**** Provided data ****
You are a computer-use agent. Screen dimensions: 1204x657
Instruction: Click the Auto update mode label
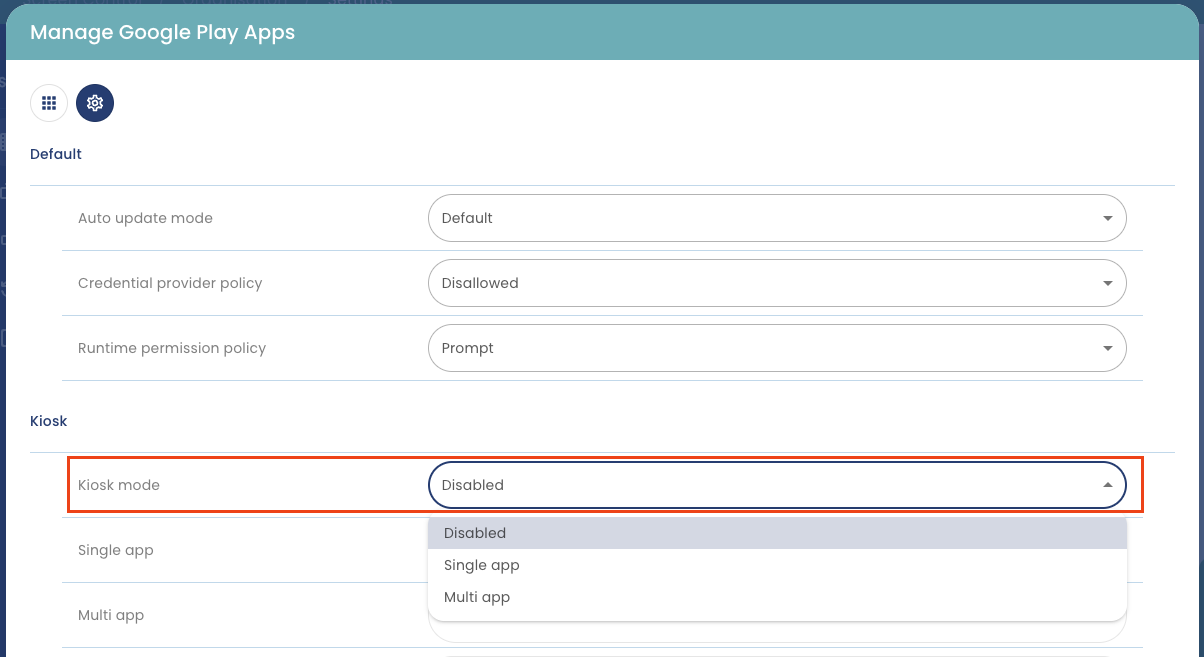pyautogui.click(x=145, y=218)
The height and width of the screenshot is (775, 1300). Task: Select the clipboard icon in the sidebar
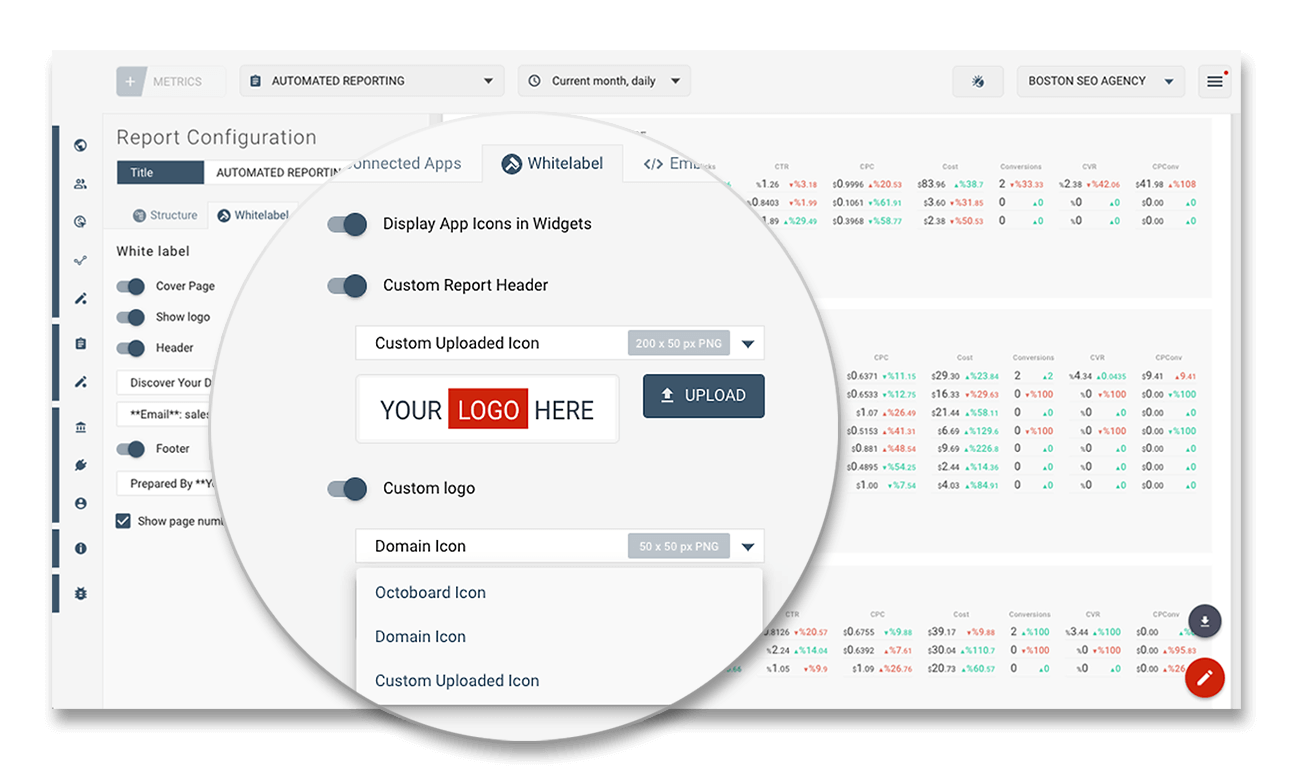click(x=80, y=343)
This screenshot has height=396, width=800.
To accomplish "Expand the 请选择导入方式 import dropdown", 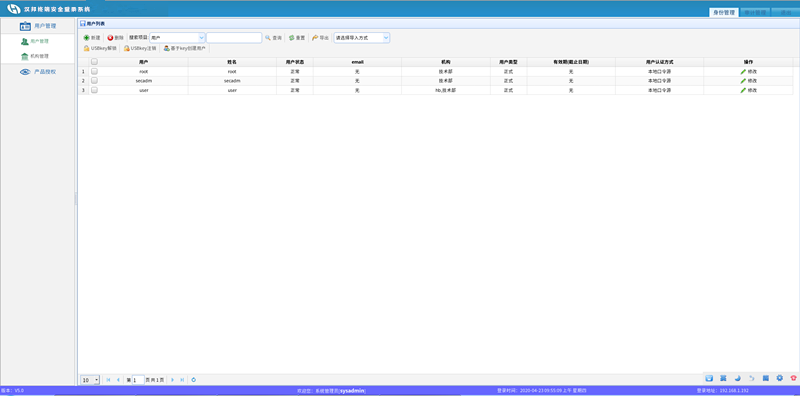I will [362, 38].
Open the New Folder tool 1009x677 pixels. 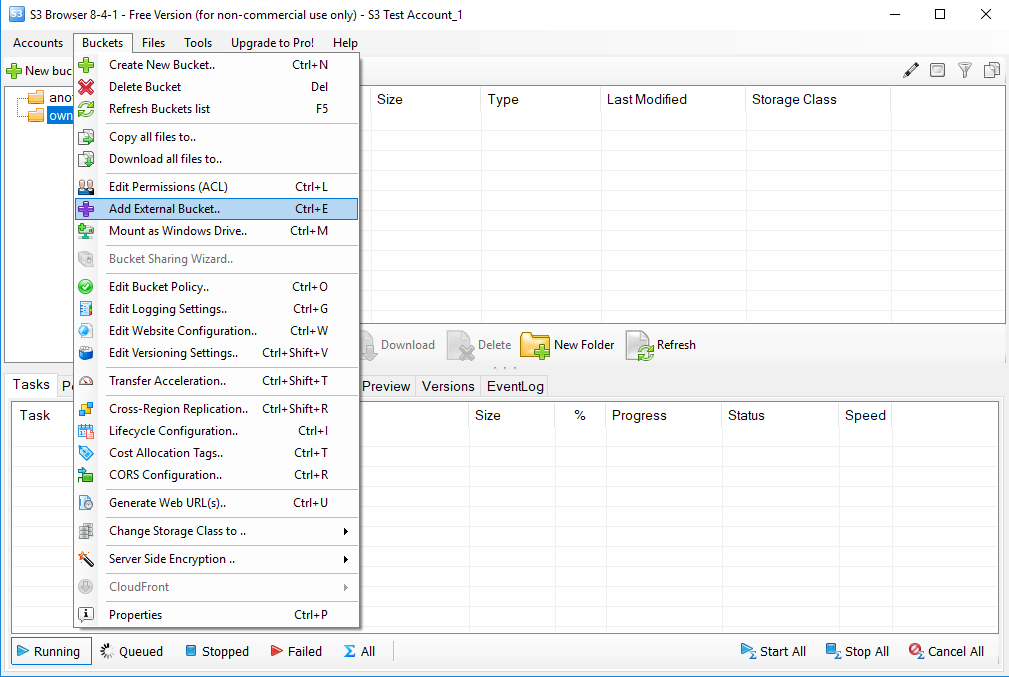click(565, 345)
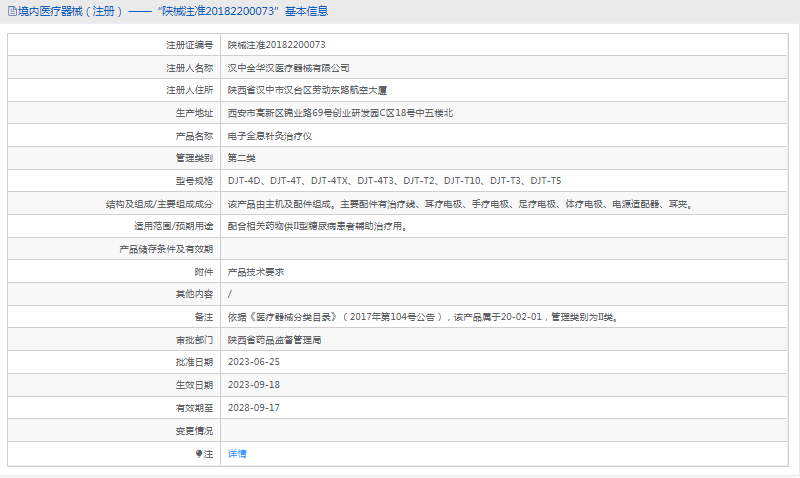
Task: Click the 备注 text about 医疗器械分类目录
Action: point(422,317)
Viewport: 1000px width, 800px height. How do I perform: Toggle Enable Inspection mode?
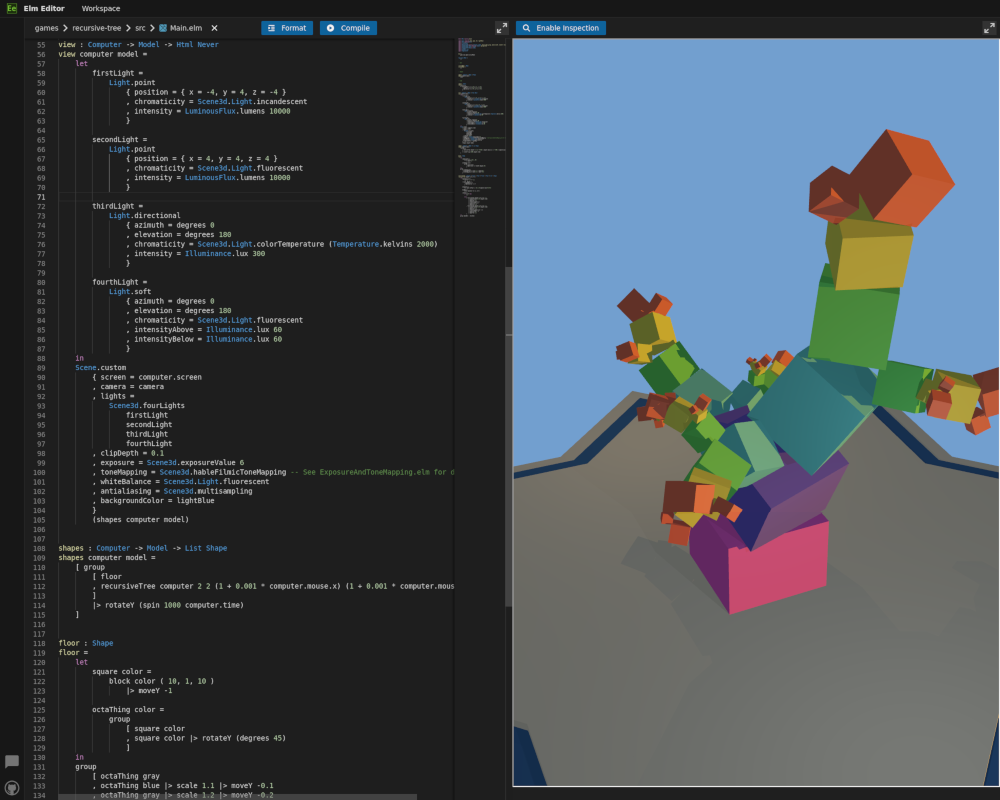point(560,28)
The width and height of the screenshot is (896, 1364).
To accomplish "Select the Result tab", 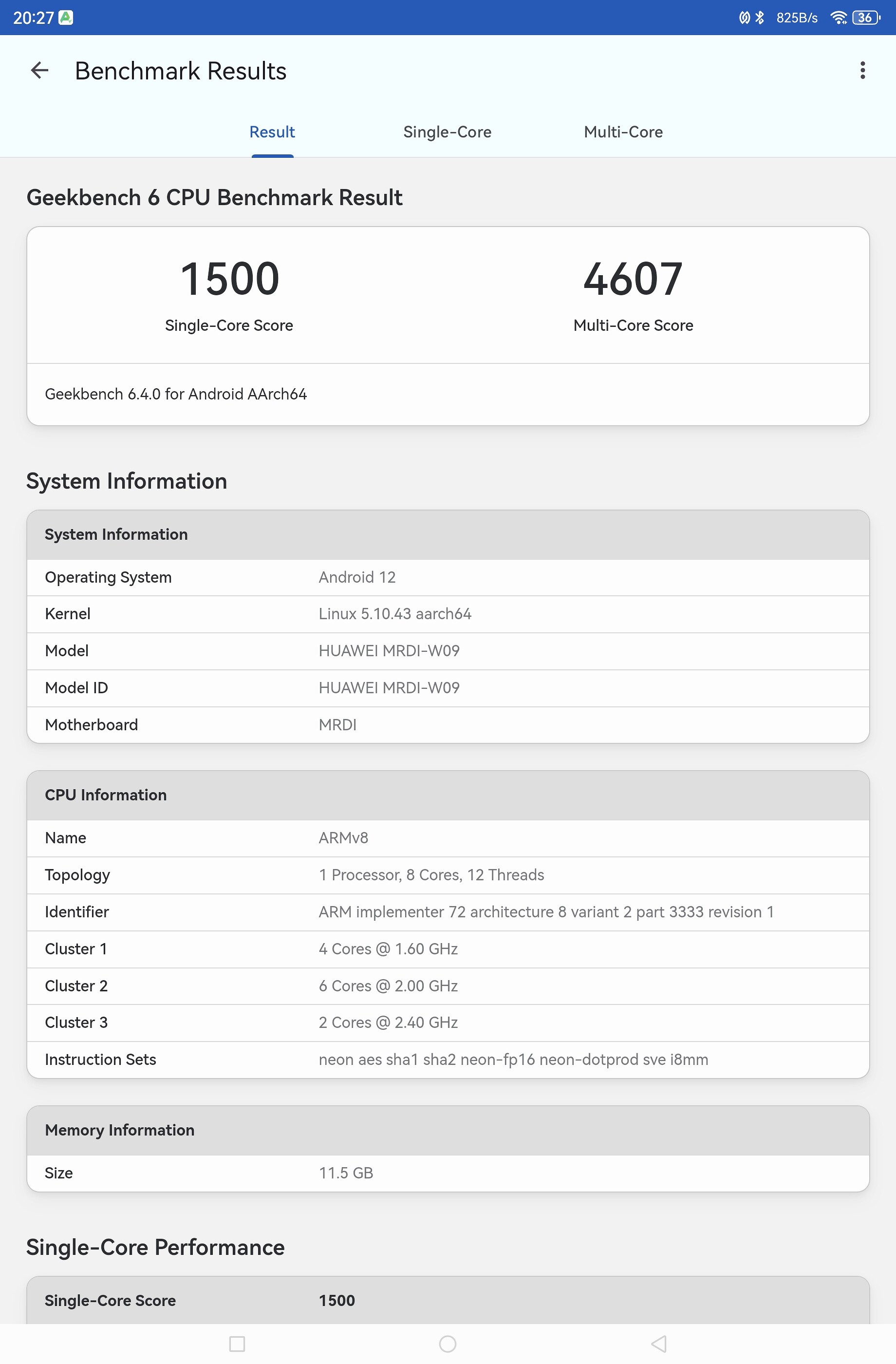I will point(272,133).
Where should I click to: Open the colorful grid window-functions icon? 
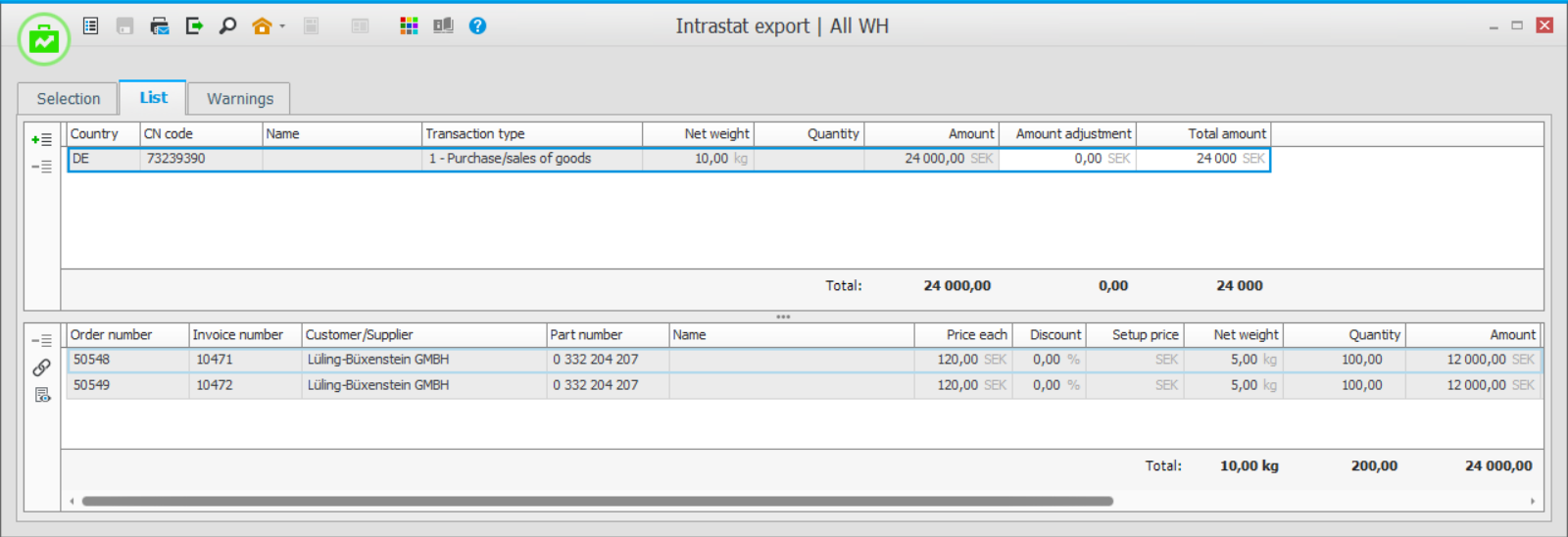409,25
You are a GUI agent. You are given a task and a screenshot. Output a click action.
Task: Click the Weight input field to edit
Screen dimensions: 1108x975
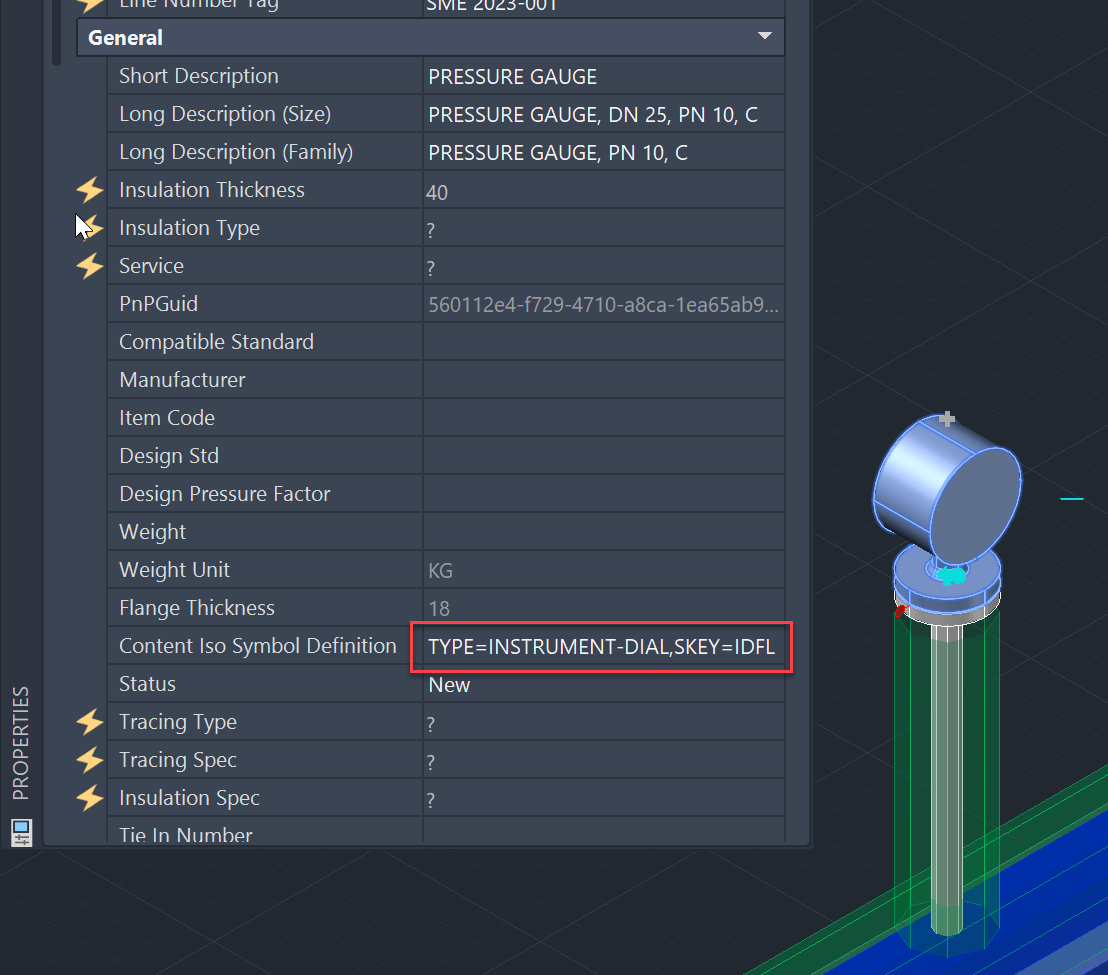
****
## Problem to work on
Copy every line of the entries in which "dimensions" can be found.

## Task solution
You are a computer-use agent. Screen dimensions: 1204x657
Screen dimensions: 1108x975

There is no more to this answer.